# Instructions to follow:
Write down each entry again, exactly as it reads.

*** Block opens ***

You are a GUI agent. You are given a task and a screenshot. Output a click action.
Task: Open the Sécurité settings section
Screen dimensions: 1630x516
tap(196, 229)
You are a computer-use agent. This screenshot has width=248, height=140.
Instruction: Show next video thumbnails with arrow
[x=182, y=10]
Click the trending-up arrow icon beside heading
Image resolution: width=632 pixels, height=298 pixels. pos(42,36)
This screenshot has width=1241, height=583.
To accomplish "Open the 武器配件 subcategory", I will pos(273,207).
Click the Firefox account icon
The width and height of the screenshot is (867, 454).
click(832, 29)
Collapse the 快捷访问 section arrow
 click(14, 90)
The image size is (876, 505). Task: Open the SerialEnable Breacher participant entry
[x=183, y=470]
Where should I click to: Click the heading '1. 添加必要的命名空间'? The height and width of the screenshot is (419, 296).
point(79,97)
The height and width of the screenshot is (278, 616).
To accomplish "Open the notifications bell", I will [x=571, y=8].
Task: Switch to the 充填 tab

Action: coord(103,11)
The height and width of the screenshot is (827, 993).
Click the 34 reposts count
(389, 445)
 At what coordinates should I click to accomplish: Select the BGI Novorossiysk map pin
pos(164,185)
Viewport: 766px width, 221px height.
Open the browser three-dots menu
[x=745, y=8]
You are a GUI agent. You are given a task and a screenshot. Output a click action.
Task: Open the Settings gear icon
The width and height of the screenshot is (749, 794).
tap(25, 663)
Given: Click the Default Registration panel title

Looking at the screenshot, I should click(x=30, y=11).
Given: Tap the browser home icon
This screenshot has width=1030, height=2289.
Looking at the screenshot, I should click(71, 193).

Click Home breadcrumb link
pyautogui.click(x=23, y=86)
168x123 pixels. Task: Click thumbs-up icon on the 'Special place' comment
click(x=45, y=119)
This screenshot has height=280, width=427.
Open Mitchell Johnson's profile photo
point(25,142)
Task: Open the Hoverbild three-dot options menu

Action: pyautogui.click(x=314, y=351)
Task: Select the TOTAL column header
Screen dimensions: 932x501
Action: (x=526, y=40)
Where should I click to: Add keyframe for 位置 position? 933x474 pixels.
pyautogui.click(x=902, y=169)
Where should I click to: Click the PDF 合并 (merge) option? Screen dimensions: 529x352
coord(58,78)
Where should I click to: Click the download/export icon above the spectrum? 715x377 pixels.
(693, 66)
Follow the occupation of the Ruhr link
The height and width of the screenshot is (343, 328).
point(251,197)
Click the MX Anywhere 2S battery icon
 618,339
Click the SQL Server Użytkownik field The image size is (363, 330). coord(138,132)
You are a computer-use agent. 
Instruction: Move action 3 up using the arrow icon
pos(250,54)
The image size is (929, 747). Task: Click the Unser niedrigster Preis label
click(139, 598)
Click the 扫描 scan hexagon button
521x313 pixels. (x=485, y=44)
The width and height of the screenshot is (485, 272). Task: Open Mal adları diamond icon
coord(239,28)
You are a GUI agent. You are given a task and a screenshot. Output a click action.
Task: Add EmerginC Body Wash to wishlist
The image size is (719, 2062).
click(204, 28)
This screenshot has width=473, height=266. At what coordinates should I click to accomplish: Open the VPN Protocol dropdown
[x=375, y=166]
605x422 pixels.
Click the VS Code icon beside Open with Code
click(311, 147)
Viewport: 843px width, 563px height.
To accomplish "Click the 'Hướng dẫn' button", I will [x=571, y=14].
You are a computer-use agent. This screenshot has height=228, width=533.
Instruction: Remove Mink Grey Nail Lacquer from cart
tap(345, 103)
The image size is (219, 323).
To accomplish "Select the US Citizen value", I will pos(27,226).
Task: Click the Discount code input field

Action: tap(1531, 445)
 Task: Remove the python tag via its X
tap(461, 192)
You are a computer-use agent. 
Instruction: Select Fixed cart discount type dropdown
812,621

*** Block closes ***

# Finished exercise:
You are a GUI agent. You are given a task and a screenshot. Output a click action.
Task: Open the Sécurité settings section
Screen dimensions: 1630x516
tap(196, 229)
You are a computer-use agent. This screenshot has width=248, height=140.
Instruction: Show next video thumbnails with arrow
[x=182, y=10]
Click the trending-up arrow icon beside heading
Image resolution: width=632 pixels, height=298 pixels. pos(42,36)
This screenshot has width=1241, height=583.
To accomplish "Open the 武器配件 subcategory", I will pos(273,207).
Click the Firefox account icon
The width and height of the screenshot is (867, 454).
click(832, 29)
Collapse the 快捷访问 section arrow
 click(14, 90)
The image size is (876, 505). Task: Open the SerialEnable Breacher participant entry
[x=183, y=470]
Where should I click to: Click the heading '1. 添加必要的命名空间'? The height and width of the screenshot is (419, 296).
point(79,97)
The height and width of the screenshot is (278, 616).
To accomplish "Open the notifications bell", I will [x=571, y=8].
Task: Switch to the 充填 tab

Action: coord(103,11)
The height and width of the screenshot is (827, 993).
Click the 34 reposts count
(389, 445)
 At what coordinates should I click to accomplish: Select the BGI Novorossiysk map pin
pos(164,185)
Viewport: 766px width, 221px height.
Open the browser three-dots menu
[x=745, y=8]
You are a GUI agent. You are given a task and a screenshot. Output a click action.
Task: Open the Settings gear icon
The width and height of the screenshot is (749, 794).
tap(25, 663)
Given: Click the Default Registration panel title

Looking at the screenshot, I should click(x=30, y=11).
Given: Tap the browser home icon
This screenshot has width=1030, height=2289.
Looking at the screenshot, I should click(71, 193).

Click Home breadcrumb link
pyautogui.click(x=23, y=86)
168x123 pixels. Task: Click thumbs-up icon on the 'Special place' comment
click(x=45, y=119)
This screenshot has height=280, width=427.
Open Mitchell Johnson's profile photo
point(25,142)
Task: Open the Hoverbild three-dot options menu

Action: pyautogui.click(x=314, y=351)
Task: Select the TOTAL column header
Screen dimensions: 932x501
Action: (x=526, y=40)
Where should I click to: Add keyframe for 位置 position? 933x474 pixels.
pyautogui.click(x=902, y=169)
Where should I click to: Click the PDF 合并 (merge) option? Screen dimensions: 529x352
coord(58,78)
Where should I click to: Click the download/export icon above the spectrum? 715x377 pixels.
(693, 66)
Follow the occupation of the Ruhr link
The height and width of the screenshot is (343, 328).
point(251,197)
Click the MX Anywhere 2S battery icon
 618,339
Click the SQL Server Użytkownik field The image size is (363, 330). coord(138,132)
You are a computer-use agent. 
Instruction: Move action 3 up using the arrow icon
pos(250,54)
The image size is (929, 747). Task: Click the Unser niedrigster Preis label
click(139, 598)
Click the 扫描 scan hexagon button
521x313 pixels. (x=485, y=44)
The width and height of the screenshot is (485, 272). Task: Open Mal adları diamond icon
coord(239,28)
You are a GUI agent. You are given a task and a screenshot. Output a click action.
Task: Add EmerginC Body Wash to wishlist
The image size is (719, 2062).
click(204, 28)
This screenshot has width=473, height=266. At what coordinates should I click to accomplish: Open the VPN Protocol dropdown
[x=375, y=166]
605x422 pixels.
Click the VS Code icon beside Open with Code
click(311, 147)
Viewport: 843px width, 563px height.
To accomplish "Click the 'Hướng dẫn' button", I will [x=571, y=14].
You are a computer-use agent. This screenshot has height=228, width=533.
Instruction: Remove Mink Grey Nail Lacquer from cart
tap(345, 103)
The image size is (219, 323).
To accomplish "Select the US Citizen value", I will pos(27,226).
Task: Click the Discount code input field

Action: tap(1531, 445)
 Task: Remove the python tag via its X
tap(461, 192)
You are a computer-use agent. 
Instruction: Select Fixed cart discount type dropdown
812,621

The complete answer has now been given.